▶ **TASK GOAL**:
Reproduce the listing exactly, so that no line differs from the original.

-- Opening Marker --

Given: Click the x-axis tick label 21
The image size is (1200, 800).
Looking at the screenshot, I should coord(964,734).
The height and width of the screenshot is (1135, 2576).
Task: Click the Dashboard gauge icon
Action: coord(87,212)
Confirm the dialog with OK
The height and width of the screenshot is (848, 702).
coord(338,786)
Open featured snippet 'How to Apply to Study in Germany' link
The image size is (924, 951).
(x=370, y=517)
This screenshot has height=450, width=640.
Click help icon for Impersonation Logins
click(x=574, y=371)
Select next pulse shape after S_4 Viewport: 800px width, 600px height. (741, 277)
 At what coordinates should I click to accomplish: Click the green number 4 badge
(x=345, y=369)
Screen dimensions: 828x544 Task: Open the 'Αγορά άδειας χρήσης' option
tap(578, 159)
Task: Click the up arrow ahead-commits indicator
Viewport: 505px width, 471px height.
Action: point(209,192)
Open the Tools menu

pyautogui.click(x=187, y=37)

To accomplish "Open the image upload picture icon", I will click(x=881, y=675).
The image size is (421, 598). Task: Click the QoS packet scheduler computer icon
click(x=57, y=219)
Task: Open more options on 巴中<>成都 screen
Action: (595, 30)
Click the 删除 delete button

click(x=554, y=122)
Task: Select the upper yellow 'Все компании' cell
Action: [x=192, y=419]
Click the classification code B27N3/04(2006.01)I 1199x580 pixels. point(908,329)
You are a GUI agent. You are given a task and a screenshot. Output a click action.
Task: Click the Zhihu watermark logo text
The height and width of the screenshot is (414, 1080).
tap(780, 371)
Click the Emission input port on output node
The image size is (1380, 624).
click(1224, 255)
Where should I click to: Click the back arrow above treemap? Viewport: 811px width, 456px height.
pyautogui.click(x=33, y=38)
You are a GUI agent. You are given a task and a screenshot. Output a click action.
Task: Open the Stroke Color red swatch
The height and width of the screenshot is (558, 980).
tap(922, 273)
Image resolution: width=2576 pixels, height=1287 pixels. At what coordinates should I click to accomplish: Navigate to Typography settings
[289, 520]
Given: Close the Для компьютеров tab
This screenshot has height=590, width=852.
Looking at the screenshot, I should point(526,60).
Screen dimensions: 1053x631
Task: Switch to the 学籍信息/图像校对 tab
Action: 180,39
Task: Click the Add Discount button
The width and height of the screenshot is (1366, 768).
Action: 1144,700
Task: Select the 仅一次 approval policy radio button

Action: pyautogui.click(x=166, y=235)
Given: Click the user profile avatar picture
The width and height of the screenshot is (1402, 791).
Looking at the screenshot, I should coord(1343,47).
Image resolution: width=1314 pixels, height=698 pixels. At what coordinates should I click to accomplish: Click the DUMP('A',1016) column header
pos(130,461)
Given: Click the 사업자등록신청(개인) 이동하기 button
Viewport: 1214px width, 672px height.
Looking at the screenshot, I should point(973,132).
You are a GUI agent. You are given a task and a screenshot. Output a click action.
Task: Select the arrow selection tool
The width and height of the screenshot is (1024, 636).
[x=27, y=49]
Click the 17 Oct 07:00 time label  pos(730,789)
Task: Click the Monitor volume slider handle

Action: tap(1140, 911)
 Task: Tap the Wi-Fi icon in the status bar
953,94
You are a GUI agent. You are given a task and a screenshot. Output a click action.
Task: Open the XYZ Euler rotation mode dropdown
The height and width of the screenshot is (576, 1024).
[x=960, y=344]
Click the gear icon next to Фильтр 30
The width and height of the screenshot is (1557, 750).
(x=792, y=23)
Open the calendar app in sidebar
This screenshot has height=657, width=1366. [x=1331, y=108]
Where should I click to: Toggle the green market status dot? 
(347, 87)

-- Closing Marker --

▶ **WRITTEN ANSWER**:
Given: Click the x-axis tick label 21
The image size is (1200, 800).
Looking at the screenshot, I should coord(964,734).
The height and width of the screenshot is (1135, 2576).
Task: Click the Dashboard gauge icon
Action: coord(87,212)
Confirm the dialog with OK
The height and width of the screenshot is (848, 702).
coord(338,786)
Open featured snippet 'How to Apply to Study in Germany' link
The image size is (924, 951).
(x=370, y=517)
This screenshot has height=450, width=640.
Click help icon for Impersonation Logins
click(x=574, y=371)
Select next pulse shape after S_4 Viewport: 800px width, 600px height. (741, 277)
 At what coordinates should I click to accomplish: Click the green number 4 badge
(x=345, y=369)
Screen dimensions: 828x544 Task: Open the 'Αγορά άδειας χρήσης' option
tap(578, 159)
Task: Click the up arrow ahead-commits indicator
Viewport: 505px width, 471px height.
Action: point(209,192)
Open the Tools menu

pyautogui.click(x=187, y=37)

To accomplish "Open the image upload picture icon", I will click(x=881, y=675).
The image size is (421, 598). Task: Click the QoS packet scheduler computer icon
click(x=57, y=219)
Task: Open more options on 巴中<>成都 screen
Action: (595, 30)
Click the 删除 delete button

click(x=554, y=122)
Task: Select the upper yellow 'Все компании' cell
Action: [x=192, y=419]
Click the classification code B27N3/04(2006.01)I 1199x580 pixels. point(908,329)
You are a GUI agent. You are given a task and a screenshot. Output a click action.
Task: Click the Zhihu watermark logo text
The height and width of the screenshot is (414, 1080).
tap(780, 371)
Click the Emission input port on output node
The image size is (1380, 624).
click(1224, 255)
Where should I click to: Click the back arrow above treemap? Viewport: 811px width, 456px height.
pyautogui.click(x=33, y=38)
You are a GUI agent. You are given a task and a screenshot. Output a click action.
Task: Open the Stroke Color red swatch
The height and width of the screenshot is (558, 980).
tap(922, 273)
Image resolution: width=2576 pixels, height=1287 pixels. At what coordinates should I click to accomplish: Navigate to Typography settings
[289, 520]
Given: Close the Для компьютеров tab
This screenshot has height=590, width=852.
Looking at the screenshot, I should point(526,60).
Screen dimensions: 1053x631
Task: Switch to the 学籍信息/图像校对 tab
Action: 180,39
Task: Click the Add Discount button
The width and height of the screenshot is (1366, 768).
Action: 1144,700
Task: Select the 仅一次 approval policy radio button

Action: pyautogui.click(x=166, y=235)
Given: Click the user profile avatar picture
The width and height of the screenshot is (1402, 791).
Looking at the screenshot, I should coord(1343,47).
Image resolution: width=1314 pixels, height=698 pixels. At what coordinates should I click to accomplish: Click the DUMP('A',1016) column header
pos(130,461)
Given: Click the 사업자등록신청(개인) 이동하기 button
Viewport: 1214px width, 672px height.
Looking at the screenshot, I should point(973,132).
You are a GUI agent. You are given a task and a screenshot. Output a click action.
Task: Select the arrow selection tool
The width and height of the screenshot is (1024, 636).
[x=27, y=49]
Click the 17 Oct 07:00 time label  pos(730,789)
Task: Click the Monitor volume slider handle

Action: tap(1140, 911)
 Task: Tap the Wi-Fi icon in the status bar
953,94
You are a GUI agent. You are given a task and a screenshot. Output a click action.
Task: Open the XYZ Euler rotation mode dropdown
The height and width of the screenshot is (576, 1024).
[x=960, y=344]
Click the gear icon next to Фильтр 30
The width and height of the screenshot is (1557, 750).
(x=792, y=23)
Open the calendar app in sidebar
This screenshot has height=657, width=1366. [x=1331, y=108]
Where should I click to: Toggle the green market status dot? 
(347, 87)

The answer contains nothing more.